**BRANO FORNITO**:
Wednesday, 21 March 2012


Mothertongue

Usare una lingua non nativa cambia il modo in cui veniamo percepiti?

Mi feci questa domanda anni fa, dopo aver parlato in francese con una persona francese con cui ero solito parlare in inglese. Mi è sembrata immediatamente una comunicazione più "vera". E mi è sembrato di conoscere quella persona un poco di più.

Non so se abbiate avuto esperienze simili e che conclusioni ne abbiate tratto però la domanda mi è tornata in mente in questi giorni, mentre guardavo alcune interviste a Bérénice Bejo, l'attrice di The Artist, di origine argentina ma cresciuta in francia.

Nelle tre interviste racconta praticamente le stesse cose, ma con un'espressività molto diversa. Sicuramente in questo caso è anche una questione di contesto (soprattutto per l'inglese, con l'intervista fatta sul red carpet) ma nel video in spagnolo mi sembra di vedere una spontaneità che non ritrovo nelle altre.

Inglese Francese Spagnolo

Ragionando nell'ipotesi che non ci sia un eccessivo impedimento linguistico, mi viene da pensare che da un lato la facilità di comunicazione assicurata dalla lingua madre fa sì che tutto sia meno controllato e filtrato, e che quindi la conversazione risulti più spontanea ed in definitiva più vera; dall'altro, un effetto imitativo fa sì che parlare in una certa lingua ci induca a seguire, magari incosciamente, il particolare codice linguistico/comportamentale usato dalle persone che parlano quella lingua, in una sorta di processo "carbon copy" non solo delle parole ma anche degli atteggiamenti che li accompagnano.

**VOCI ESTRATTE**:
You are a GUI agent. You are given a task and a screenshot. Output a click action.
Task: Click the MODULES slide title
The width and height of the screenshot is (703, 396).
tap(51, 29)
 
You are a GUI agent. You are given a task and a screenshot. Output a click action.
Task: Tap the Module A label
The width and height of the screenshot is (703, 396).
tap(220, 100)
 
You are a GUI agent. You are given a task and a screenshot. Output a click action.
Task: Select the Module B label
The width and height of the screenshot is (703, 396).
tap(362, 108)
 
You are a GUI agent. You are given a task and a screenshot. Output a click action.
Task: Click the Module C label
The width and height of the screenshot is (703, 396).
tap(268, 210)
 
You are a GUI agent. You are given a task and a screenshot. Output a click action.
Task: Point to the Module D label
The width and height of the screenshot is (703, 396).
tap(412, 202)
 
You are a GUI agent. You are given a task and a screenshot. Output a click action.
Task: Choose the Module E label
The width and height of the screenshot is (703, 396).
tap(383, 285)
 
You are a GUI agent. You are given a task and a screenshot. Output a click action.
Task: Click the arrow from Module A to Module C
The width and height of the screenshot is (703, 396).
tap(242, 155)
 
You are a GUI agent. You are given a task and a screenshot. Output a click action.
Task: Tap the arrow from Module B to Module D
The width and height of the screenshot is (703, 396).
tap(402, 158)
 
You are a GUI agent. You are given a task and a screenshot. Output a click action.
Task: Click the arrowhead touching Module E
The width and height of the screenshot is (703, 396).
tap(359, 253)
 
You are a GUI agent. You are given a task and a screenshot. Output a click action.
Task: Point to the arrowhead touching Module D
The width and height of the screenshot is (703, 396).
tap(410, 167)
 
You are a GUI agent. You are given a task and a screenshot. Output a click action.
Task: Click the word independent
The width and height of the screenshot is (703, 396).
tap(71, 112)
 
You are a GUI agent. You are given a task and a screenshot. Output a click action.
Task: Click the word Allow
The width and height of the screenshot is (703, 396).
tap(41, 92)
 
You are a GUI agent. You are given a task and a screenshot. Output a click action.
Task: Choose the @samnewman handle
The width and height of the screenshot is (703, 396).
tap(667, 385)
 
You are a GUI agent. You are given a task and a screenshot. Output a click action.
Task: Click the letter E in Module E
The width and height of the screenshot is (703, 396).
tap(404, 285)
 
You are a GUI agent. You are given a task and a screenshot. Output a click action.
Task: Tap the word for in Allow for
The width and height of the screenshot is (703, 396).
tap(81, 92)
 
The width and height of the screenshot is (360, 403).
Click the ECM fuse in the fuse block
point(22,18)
* * *
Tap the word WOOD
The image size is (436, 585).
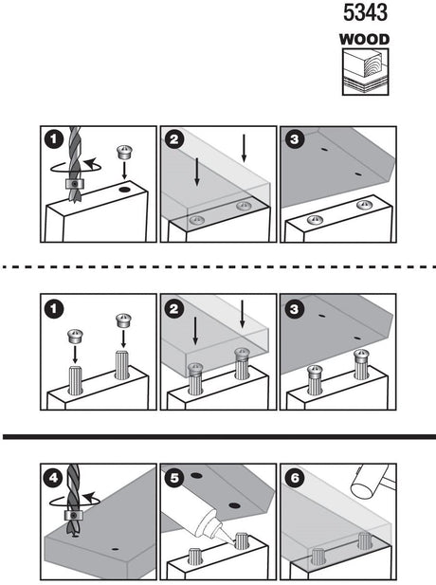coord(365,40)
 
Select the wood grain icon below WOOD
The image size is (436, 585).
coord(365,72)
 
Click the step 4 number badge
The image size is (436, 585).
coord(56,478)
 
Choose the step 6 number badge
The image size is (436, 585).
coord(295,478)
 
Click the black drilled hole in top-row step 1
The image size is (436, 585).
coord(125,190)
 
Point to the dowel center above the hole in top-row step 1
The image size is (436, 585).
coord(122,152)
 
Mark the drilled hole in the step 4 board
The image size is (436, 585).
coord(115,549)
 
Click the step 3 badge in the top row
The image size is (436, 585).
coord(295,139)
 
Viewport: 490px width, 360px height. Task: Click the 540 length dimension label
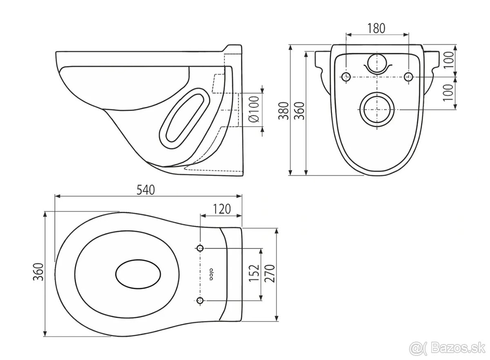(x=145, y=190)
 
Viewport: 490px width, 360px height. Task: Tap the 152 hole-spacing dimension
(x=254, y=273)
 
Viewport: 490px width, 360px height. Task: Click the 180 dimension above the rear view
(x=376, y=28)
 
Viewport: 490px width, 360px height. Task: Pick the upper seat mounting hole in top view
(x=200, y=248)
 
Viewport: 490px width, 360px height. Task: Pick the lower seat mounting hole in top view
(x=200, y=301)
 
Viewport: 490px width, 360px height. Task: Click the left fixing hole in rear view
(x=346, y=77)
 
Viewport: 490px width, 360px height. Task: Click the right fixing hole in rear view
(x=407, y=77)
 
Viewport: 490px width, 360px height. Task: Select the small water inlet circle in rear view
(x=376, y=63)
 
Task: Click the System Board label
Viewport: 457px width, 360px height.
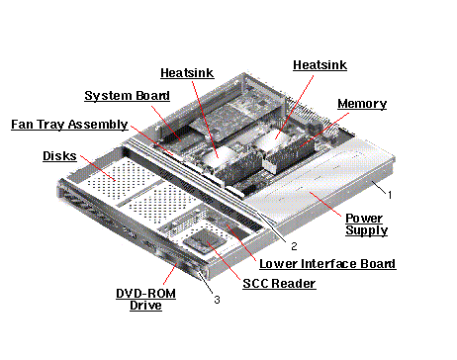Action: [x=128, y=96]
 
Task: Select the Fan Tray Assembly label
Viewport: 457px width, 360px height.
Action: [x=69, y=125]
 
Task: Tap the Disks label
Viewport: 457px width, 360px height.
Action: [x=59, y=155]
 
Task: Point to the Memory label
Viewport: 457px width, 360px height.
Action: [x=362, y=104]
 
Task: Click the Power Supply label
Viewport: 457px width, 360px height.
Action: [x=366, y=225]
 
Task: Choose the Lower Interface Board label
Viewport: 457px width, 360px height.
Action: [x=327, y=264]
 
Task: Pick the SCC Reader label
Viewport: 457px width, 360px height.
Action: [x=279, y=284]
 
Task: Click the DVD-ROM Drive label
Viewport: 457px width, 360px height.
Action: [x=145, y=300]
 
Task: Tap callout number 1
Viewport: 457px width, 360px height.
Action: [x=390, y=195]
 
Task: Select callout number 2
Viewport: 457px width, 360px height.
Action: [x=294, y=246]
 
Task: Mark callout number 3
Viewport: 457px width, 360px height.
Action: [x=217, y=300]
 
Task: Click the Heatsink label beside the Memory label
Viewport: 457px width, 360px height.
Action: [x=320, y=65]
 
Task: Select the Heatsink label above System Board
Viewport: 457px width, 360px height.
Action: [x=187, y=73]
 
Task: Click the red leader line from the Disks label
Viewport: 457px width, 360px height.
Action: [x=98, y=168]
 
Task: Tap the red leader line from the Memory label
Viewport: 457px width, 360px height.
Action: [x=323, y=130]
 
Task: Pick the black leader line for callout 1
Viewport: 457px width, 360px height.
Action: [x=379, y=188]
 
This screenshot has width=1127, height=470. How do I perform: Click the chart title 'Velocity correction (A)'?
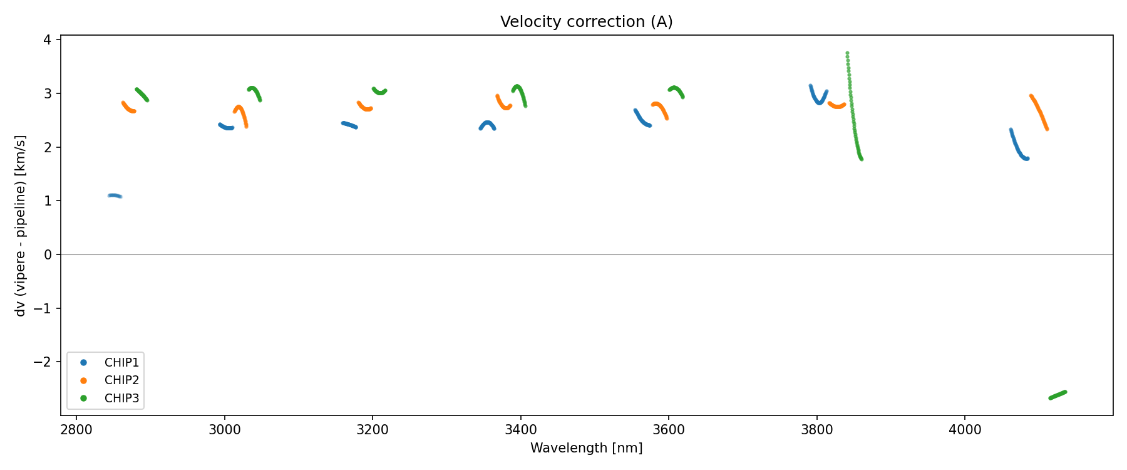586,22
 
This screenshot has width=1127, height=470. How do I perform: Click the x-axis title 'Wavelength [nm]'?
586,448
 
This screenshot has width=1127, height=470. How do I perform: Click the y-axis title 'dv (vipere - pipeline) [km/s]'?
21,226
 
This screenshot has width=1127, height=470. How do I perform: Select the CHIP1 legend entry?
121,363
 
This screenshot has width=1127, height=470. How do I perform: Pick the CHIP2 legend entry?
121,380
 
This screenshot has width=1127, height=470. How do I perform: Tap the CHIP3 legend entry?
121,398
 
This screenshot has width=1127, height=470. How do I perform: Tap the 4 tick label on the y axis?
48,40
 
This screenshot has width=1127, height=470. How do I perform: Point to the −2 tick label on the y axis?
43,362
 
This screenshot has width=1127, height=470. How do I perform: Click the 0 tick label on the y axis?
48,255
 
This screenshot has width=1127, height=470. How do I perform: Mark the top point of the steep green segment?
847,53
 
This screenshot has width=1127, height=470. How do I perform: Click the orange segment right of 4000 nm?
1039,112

**CONSEGNA**: Estrai parola per parola dal brano sulla lingua madre il passo che inizia con "Mi feci questa" e prosegue fino a "cresciuta in francia.".

**RISPOSTA ALL'ESERCIZIO**:
Mi feci questa domanda anni fa, dopo aver parlato in francese con una persona francese con cui ero solito parlare in inglese. Mi è sembrata immediatamente una comunicazione più "vera". E mi è sembrato di conoscere quella persona un poco di più.

Non so se abbiate avuto esperienze simili e che conclusioni ne abbiate tratto però la domanda mi è tornata in mente in questi giorni, mentre guardavo alcune interviste a Bérénice Bejo, l'attrice di The Artist, di origine argentina ma cresciuta in francia.